Wow, that was a lot of parenthetical remarks.

Anyway. It doesn't give me the same glorious schedule I had this semester--I'll be staying on campus twice a week through lunch and I have an afternoon class on two other days, boo--but if my 102 class doesn't meet then, I might have Fridays off, which would be nice.

In other news, Greekfest Friday! This one seems to be huge and full of stuff. I know I'm excited.

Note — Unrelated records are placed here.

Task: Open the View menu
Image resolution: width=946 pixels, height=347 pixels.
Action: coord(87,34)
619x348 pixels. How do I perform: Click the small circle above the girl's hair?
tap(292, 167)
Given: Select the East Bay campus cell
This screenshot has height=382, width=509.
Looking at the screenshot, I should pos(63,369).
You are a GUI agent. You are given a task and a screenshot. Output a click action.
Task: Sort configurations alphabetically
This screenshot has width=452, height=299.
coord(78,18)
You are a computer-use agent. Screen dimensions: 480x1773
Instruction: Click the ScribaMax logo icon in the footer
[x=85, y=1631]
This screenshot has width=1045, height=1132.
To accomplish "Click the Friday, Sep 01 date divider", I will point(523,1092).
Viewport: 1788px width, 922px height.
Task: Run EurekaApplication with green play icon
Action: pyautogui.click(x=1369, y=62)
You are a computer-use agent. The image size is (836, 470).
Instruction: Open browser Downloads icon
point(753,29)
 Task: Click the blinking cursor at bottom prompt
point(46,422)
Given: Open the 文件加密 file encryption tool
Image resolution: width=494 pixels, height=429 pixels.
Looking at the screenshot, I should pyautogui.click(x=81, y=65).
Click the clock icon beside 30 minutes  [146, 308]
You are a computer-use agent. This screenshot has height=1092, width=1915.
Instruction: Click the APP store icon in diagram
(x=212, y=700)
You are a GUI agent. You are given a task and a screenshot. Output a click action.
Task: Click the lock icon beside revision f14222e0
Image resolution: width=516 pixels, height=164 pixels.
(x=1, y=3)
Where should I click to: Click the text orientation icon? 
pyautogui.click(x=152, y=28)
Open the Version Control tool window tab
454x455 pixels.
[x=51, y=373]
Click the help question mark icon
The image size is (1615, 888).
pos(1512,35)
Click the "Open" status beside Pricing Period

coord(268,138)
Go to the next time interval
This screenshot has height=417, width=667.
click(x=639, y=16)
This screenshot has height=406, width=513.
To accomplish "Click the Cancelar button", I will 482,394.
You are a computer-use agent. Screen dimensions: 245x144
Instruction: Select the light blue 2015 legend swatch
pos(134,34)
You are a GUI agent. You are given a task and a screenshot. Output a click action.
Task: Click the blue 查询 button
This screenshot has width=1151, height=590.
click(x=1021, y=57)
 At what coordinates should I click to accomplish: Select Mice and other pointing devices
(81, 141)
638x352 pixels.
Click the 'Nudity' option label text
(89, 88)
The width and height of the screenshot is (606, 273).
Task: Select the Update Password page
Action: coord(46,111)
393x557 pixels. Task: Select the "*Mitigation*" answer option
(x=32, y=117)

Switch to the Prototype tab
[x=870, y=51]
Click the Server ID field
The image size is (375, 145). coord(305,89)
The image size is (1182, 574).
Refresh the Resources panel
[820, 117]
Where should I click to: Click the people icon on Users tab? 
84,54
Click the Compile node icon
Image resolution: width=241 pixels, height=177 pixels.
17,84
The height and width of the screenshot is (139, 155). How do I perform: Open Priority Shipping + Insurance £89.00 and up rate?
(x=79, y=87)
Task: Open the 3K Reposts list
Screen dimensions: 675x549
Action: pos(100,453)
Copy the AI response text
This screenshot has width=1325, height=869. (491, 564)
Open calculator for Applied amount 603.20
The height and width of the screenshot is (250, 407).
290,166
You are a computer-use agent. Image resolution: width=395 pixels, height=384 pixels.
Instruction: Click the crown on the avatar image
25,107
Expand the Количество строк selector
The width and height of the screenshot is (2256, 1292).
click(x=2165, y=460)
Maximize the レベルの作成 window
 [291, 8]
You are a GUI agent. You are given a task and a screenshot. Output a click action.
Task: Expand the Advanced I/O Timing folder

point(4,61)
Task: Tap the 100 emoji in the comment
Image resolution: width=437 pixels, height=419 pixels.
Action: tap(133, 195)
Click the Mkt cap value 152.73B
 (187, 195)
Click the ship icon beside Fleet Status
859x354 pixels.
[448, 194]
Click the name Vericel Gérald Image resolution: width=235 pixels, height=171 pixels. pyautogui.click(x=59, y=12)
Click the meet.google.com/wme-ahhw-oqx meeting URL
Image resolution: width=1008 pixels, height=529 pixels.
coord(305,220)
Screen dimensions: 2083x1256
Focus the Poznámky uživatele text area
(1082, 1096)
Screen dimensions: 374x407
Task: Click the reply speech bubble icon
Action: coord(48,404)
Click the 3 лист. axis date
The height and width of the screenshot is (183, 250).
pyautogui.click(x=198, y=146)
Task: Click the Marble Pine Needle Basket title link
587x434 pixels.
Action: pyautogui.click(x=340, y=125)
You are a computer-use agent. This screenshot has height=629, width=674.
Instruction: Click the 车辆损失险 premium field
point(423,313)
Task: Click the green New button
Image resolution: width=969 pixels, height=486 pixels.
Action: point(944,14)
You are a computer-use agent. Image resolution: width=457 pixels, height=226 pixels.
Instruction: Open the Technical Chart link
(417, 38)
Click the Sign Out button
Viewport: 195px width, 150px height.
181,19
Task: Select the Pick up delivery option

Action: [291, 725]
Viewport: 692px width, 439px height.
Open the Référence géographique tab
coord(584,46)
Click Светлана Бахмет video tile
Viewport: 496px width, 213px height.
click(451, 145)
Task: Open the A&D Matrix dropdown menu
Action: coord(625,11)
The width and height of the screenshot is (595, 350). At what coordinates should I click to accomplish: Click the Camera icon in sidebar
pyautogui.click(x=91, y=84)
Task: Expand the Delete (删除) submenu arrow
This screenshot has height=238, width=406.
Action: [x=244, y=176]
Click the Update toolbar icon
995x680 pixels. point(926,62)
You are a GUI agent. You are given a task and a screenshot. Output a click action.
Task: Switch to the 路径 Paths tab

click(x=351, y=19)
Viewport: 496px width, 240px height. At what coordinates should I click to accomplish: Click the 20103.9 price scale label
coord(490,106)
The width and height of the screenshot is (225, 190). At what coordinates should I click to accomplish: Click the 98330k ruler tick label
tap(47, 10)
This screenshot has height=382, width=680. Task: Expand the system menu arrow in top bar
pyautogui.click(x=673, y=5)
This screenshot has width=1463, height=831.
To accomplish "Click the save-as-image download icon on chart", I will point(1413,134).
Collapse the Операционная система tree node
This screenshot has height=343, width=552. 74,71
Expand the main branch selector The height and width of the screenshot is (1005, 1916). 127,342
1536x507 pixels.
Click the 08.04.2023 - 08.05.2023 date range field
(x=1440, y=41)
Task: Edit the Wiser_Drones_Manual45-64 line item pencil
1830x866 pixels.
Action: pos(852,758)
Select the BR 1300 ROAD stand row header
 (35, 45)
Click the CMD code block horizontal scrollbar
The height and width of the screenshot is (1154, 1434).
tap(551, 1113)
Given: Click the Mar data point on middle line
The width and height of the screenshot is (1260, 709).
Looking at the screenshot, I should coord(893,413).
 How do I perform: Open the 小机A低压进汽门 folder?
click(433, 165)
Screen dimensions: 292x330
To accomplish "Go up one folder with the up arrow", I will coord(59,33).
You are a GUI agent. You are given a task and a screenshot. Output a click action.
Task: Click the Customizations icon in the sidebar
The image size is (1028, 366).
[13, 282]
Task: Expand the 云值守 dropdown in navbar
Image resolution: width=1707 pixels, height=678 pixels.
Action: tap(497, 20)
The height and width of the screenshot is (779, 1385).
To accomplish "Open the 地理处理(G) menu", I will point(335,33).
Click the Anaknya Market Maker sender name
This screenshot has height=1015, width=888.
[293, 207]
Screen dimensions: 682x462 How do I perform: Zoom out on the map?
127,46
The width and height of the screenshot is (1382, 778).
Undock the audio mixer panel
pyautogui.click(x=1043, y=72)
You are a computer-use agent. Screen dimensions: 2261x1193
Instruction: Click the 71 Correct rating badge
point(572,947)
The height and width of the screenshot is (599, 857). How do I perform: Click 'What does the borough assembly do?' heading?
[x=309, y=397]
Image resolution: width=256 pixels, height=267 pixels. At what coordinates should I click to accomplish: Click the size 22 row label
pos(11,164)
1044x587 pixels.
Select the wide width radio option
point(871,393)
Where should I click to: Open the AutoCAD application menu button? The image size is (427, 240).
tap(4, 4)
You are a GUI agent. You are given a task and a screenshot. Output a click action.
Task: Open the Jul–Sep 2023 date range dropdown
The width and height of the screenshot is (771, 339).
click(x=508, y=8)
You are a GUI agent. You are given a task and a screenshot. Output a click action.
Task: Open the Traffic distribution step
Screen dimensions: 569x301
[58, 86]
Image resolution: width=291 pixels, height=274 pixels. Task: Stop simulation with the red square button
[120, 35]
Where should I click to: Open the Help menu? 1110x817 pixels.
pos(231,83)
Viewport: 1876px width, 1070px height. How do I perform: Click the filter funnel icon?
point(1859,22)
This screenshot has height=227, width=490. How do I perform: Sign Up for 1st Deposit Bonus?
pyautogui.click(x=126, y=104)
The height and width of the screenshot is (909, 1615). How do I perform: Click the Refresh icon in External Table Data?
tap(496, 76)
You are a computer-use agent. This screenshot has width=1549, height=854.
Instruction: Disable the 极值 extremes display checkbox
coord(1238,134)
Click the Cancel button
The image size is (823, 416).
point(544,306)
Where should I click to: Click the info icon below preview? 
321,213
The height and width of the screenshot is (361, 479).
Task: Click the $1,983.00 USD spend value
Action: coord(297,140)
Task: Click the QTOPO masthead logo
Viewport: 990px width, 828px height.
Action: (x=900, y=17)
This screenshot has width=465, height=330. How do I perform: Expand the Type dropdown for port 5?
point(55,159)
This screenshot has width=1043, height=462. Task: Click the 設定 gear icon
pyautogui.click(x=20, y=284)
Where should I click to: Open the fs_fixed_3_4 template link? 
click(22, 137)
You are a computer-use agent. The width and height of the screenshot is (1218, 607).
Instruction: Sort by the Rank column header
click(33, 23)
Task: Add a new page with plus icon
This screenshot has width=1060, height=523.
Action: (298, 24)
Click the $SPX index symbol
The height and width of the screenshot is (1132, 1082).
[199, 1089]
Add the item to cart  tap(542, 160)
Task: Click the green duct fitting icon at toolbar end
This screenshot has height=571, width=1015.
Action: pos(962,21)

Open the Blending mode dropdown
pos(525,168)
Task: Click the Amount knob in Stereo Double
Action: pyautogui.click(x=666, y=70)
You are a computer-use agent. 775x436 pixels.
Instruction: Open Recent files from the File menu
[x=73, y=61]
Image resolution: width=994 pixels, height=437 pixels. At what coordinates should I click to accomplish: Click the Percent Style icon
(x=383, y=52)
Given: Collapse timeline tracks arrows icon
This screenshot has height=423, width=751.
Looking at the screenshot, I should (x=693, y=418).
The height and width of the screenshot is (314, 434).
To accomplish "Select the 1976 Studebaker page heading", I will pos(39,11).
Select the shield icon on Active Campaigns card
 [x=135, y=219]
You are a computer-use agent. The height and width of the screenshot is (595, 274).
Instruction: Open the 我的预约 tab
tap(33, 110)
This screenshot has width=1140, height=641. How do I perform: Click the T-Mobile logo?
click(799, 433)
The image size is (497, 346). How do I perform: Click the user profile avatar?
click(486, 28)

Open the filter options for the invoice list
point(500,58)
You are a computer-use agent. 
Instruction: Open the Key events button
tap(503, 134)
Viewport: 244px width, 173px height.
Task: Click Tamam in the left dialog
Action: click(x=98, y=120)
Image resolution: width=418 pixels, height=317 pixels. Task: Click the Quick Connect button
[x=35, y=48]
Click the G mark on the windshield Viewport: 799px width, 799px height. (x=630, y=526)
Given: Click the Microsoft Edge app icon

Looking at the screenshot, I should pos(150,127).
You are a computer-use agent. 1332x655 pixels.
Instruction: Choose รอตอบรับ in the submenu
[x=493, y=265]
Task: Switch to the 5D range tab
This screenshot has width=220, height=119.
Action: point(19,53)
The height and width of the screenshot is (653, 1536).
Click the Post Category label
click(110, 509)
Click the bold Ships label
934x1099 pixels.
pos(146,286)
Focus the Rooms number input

Date: 2008-09-24 09:32 pm (UTC)
From: [identity profile] rivrea.livejournal.com
Personally, I used to be at best indifferent to James Joyce, but I would definitely encourage you to take the course on Victorian literature. You'll love it, I suppose.

Just out of random curiosity: Would there be any alternatives to the classes you describe above?

Date: 2008-09-25 06:13 am (UTC)
From: [identity profile] rivrea.livejournal.com
All right, if you like the lecturer, I won't even try to talk you out of taking the class on Joyce, despite my own irrational prejudices against the guy. ;) I read some extracts on Ulysses in a reading course, where the teacher was such an enthusiastic woman who clearly loved the pieces of writings she discussed with us. It was infectious. I almost ended up liking James J.

The class on the Gothic novel sounds quite interesting as well, although it probably depends on which approach the prof prefers. I very vaguely remember that there's quite a lot of psychoanalytical criticism on the Gothic novel (which I hated), but there are probably other interpretations who put it in the context of European romanticism, political debates and the emerging of a British national identity.

And I'll stop blathering and playing the EngLit dilettante right now.

Date: 2008-09-25 12:42 am (UTC)
From: [identity profile] sleepingcbw.livejournal.com
Joyce! Joyce! Joyce! Joyce! Woo!

I've always meant to come back to Jude the Obscure. I wonder if it's gotten any better in the ten years (!) since I first read it.